Hace alrededor de cinco años, recibí la llamada telefónica de quien dijo llamarse Byron Quezada. Subrayó que leía mis artículos en California, donde reside, y me preguntó si me recordaba de él, porque había sido alumno mío cuando ocasionalmente yo suplía a mi madre, María Olimpia Villatoro, quien era maestra en la escuela rural mixta de El Carmen Frontera, en Malacatán, San Marcos.
eduardo@villatoro.com
De inmediato vino a mi memoria un adolescente, casi niño, pelo castaño e inteligente, al que mi progenitora lo instruía en sus estudios de 6º. grado de primaria, además que era una especie de su monitor en las tareas de ella de educar a niños del primero al tercer grados elementales. Lo mismo hacía yo cuando cubría a Mamá Limpa en sus labores pedagógicas.
Byron tendría unos 12 años de edad y yo no había cumplido los 18, de suerte que nos separaban 6 años; notorios en esa época de la vida. Por eso, cuando me recordé del inquieto alumno Byron no dudé en tratarlo familiarmente de vos, porque en mi mente estaba la figura de un chico delgado, risueño y muy colaborador, cuñado del telegrafista de mi aldea, el finado Conrado Menéndez.
Lo invité a que me visitara y cuando lo vi en persona me asombré al encontrarme frente a un hombre un tanto corpulento, de pelo cano y regular calvicie. Muy diferente al patojo que yo había conocido.
Hace pocas semanas volví a tener noticias de Byron. Cuando leí su primer correo electrónico no reconocí que era el mismo chico de otrora; pero con el intercambio de mensajes volví a recordarme del circunspecto señor con el que, pasadas las décadas, habíamos conversado en la casa que habito.
Byron me cuenta que, obligado por las circunstancias, emigró a Estados Unidos, y ya en Los íngeles, después de realizar varios trabajos propios de un migrante, se enroló en la Policía de esa ciudad, inicialmente como voluntario y más tarde se graduó en la academia de esa institución.
Reinició sus estudios formales, se hizo bombero industrial y actualmente es supervisor de calidad en una refinería de petróleo en California, pero antes obtuvo el título de operador en el mismo ramo, que es el equivalente a ingeniero industrial, además de que en su tiempo libre escribe artículos de prensa sobre migración, y colabora con guatemaltecos que recién arriban al mencionado Estado.
Tiene formado un hogar, con hijos y nietos, pero añora mucho a su patria, con especial nostalgia a su pueblo natal, San Pedro Sacatepéquez, departamento de San Marcos.

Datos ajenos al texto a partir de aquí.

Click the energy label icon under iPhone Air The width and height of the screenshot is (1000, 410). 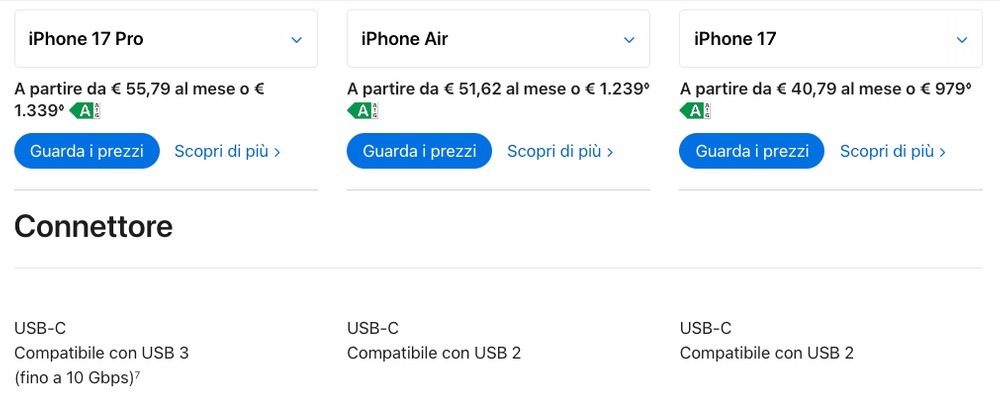pos(363,110)
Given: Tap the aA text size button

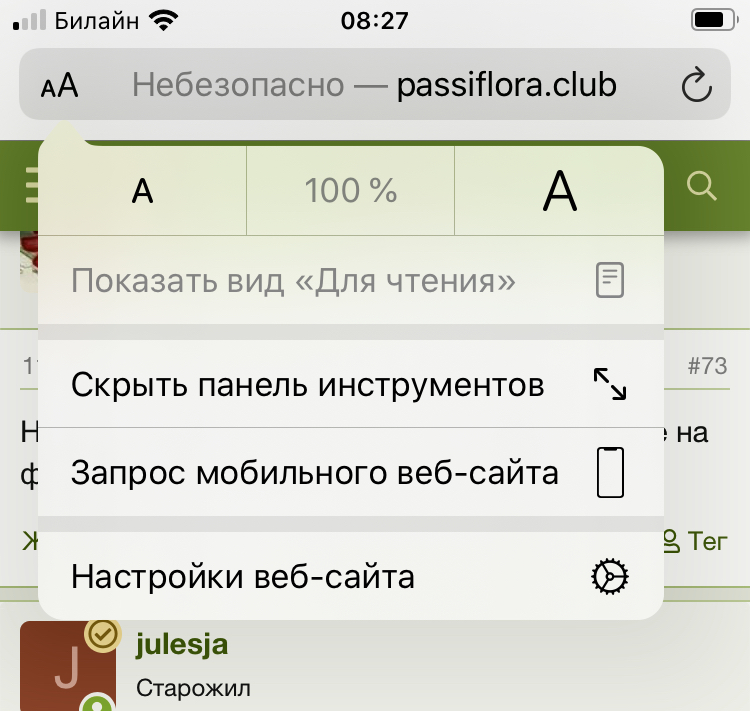Looking at the screenshot, I should [x=60, y=85].
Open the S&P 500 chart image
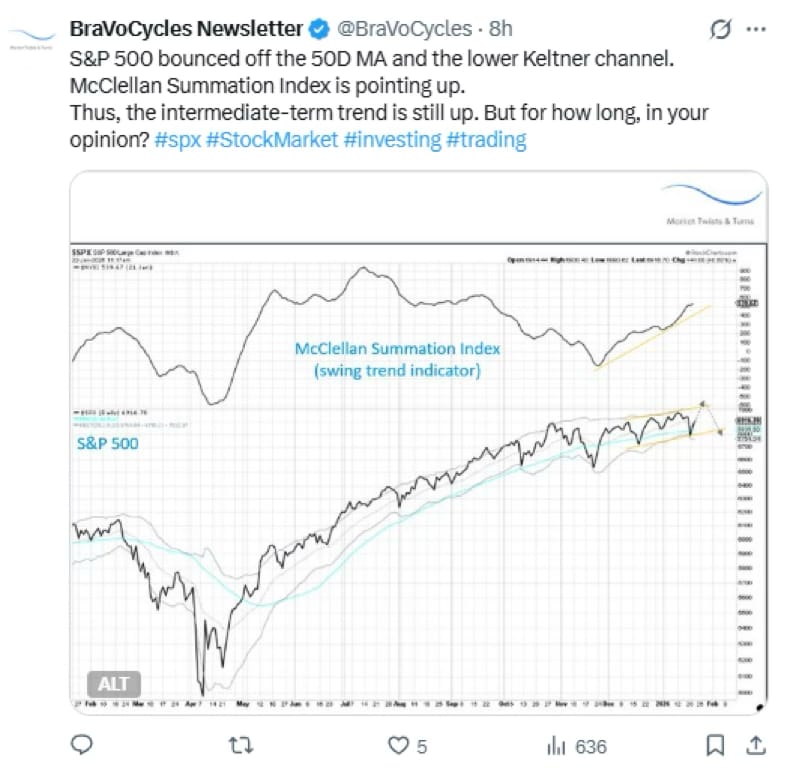 [x=419, y=442]
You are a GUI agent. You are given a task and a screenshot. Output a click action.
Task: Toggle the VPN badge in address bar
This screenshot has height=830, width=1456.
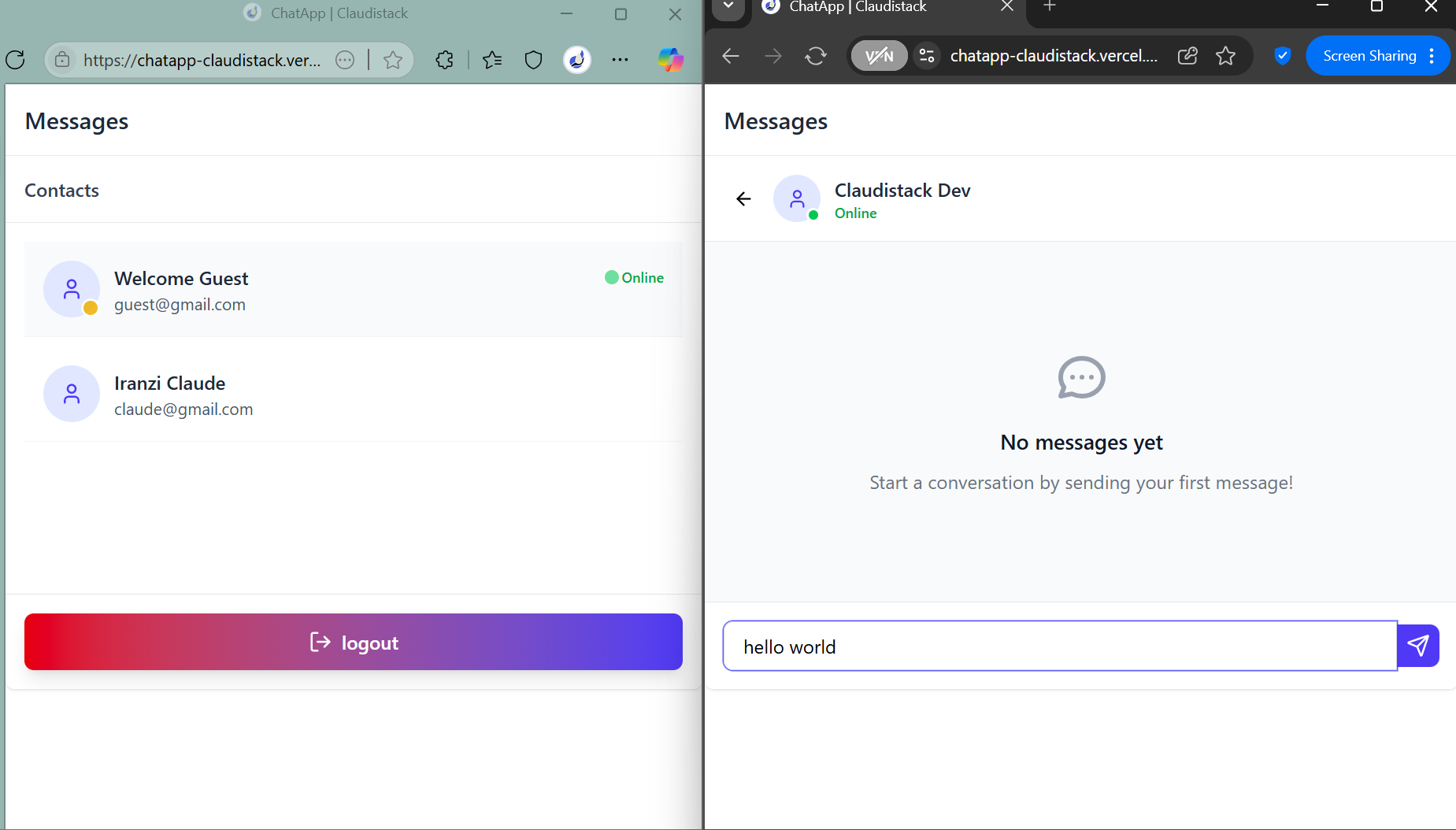click(879, 56)
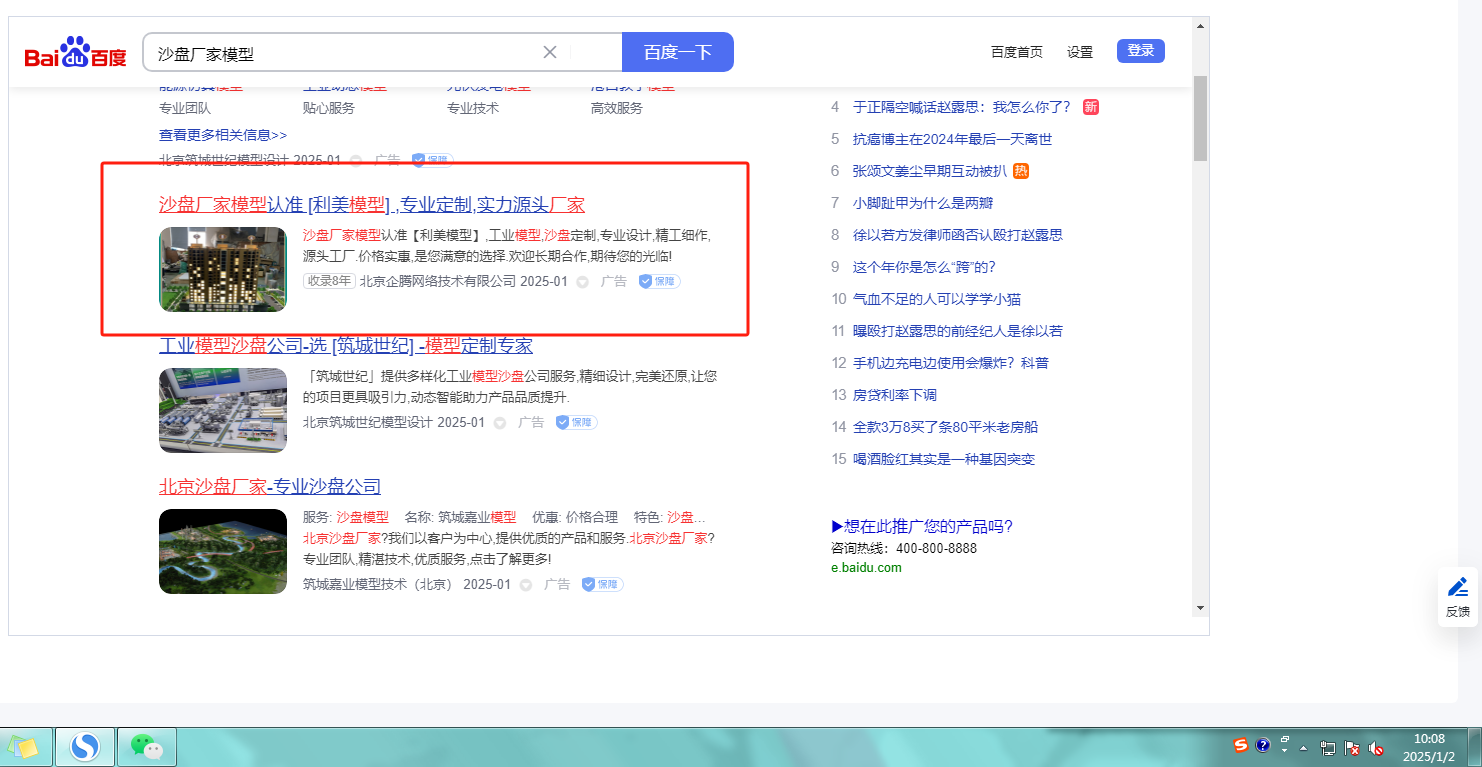Click the page's vertical scrollbar thumb
This screenshot has height=767, width=1482.
(x=1200, y=118)
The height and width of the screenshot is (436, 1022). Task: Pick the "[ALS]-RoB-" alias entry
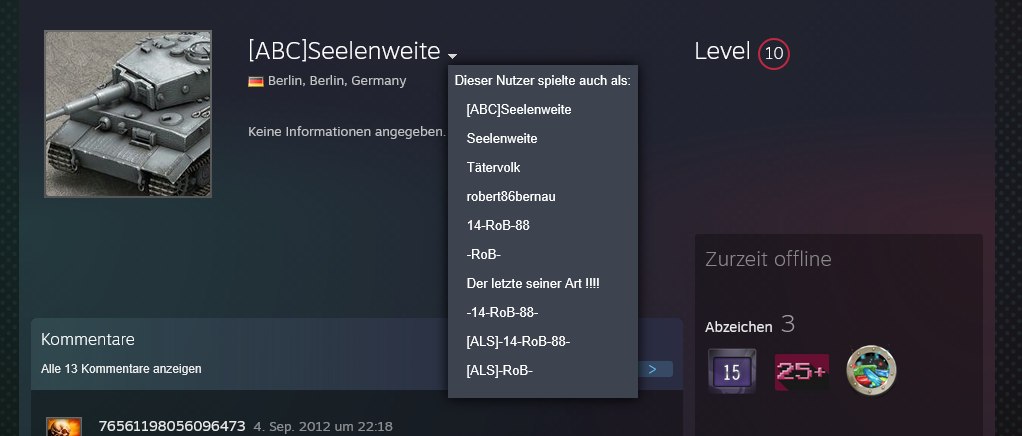pos(500,371)
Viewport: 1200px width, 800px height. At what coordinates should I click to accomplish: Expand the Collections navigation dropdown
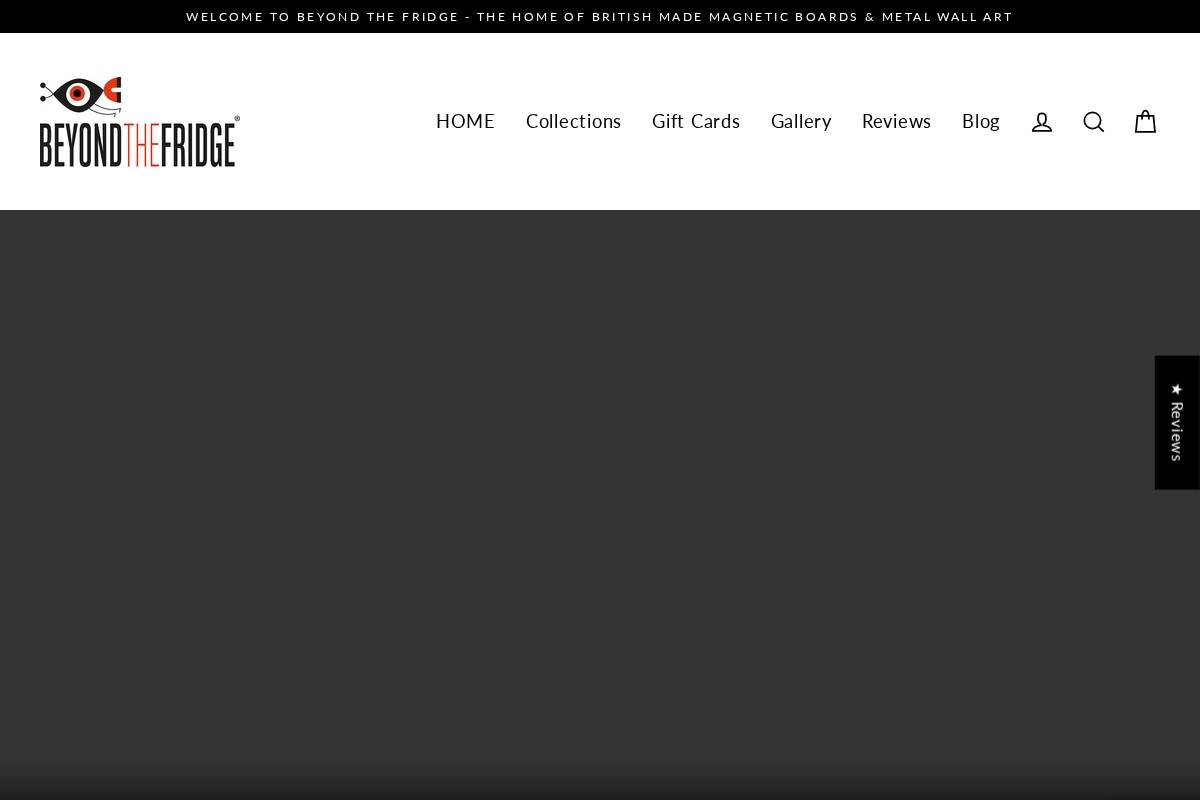click(573, 121)
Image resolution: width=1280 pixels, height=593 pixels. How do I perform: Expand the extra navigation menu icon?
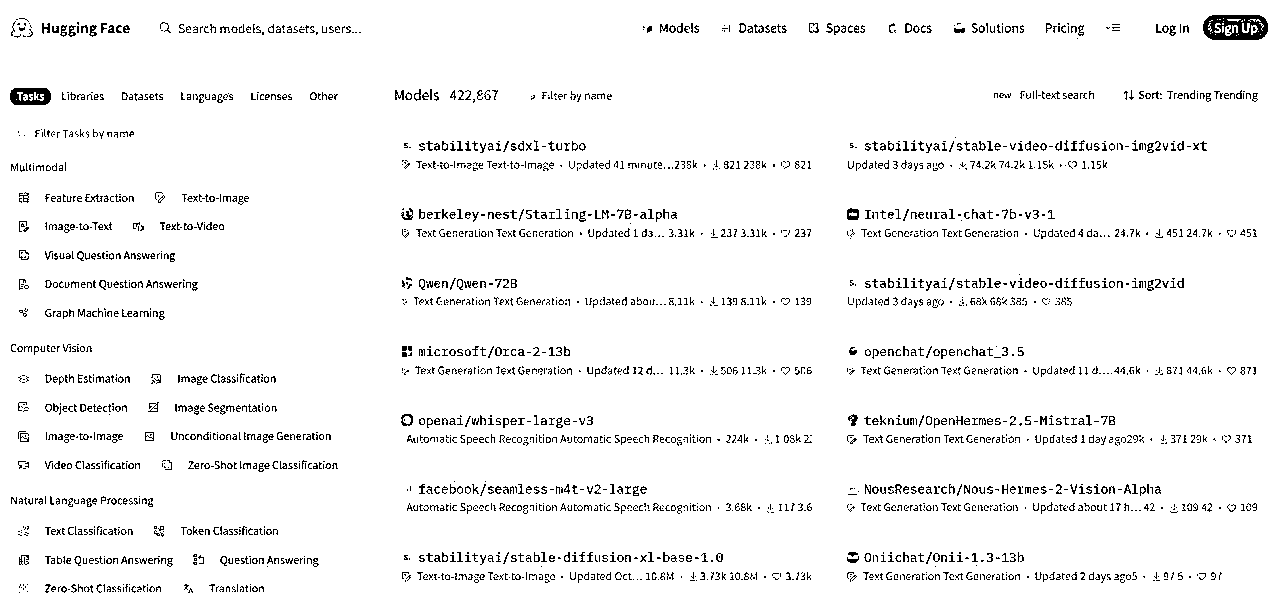1113,28
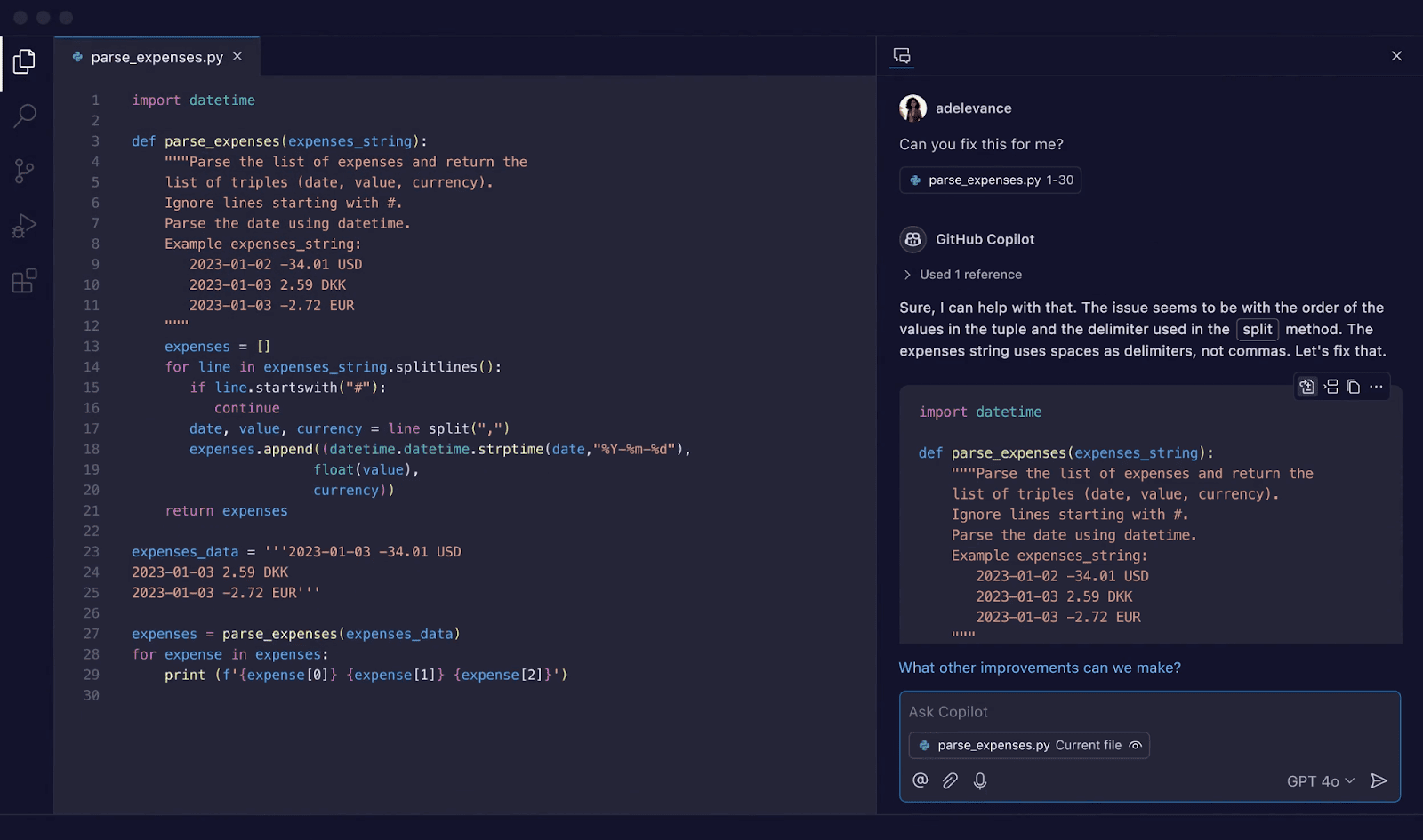Select the parse_expenses.py editor tab

[157, 57]
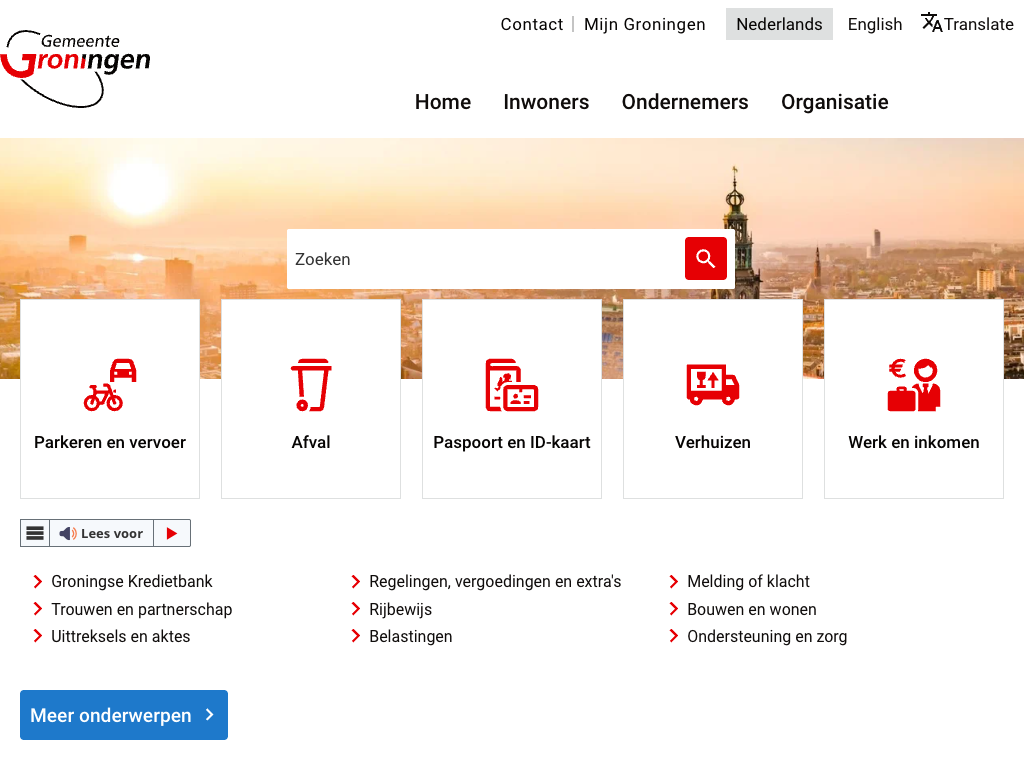This screenshot has width=1024, height=768.
Task: Go to the Ondernemers menu item
Action: pyautogui.click(x=685, y=102)
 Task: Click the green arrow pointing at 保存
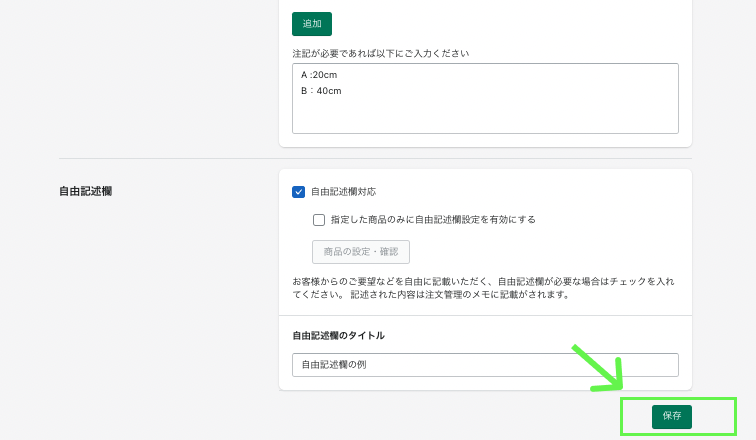(597, 369)
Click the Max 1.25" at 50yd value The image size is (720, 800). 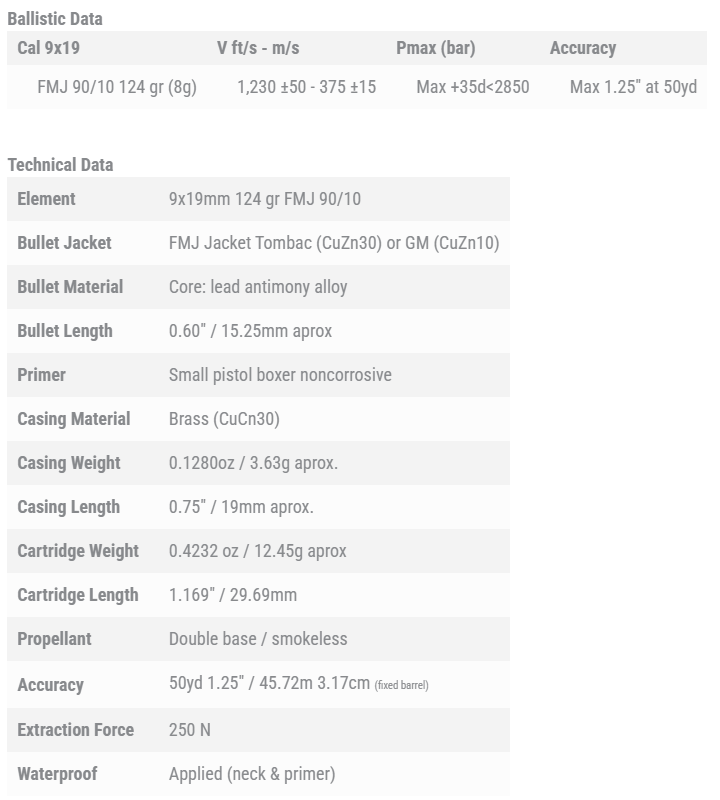tap(633, 87)
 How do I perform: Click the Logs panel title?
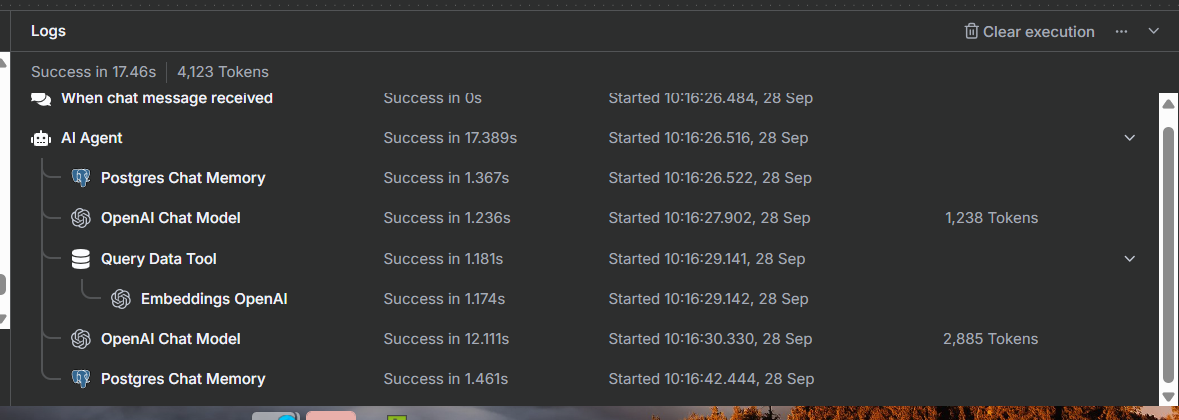48,31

Byron es, pues, es un chapín que sí alcanzó el llamado sueño americano.
(Romualdo y yo nos solidarizamos plenamente con el sociólogo y periodista Gustavo Berganza, quien es blanco de una perversa campaña de difamación en su contra por empleados de la televisión abierta. Los columnistas democráticos deberíamos integrar un frente común en defensa de la dignidad del Dr. Berganza).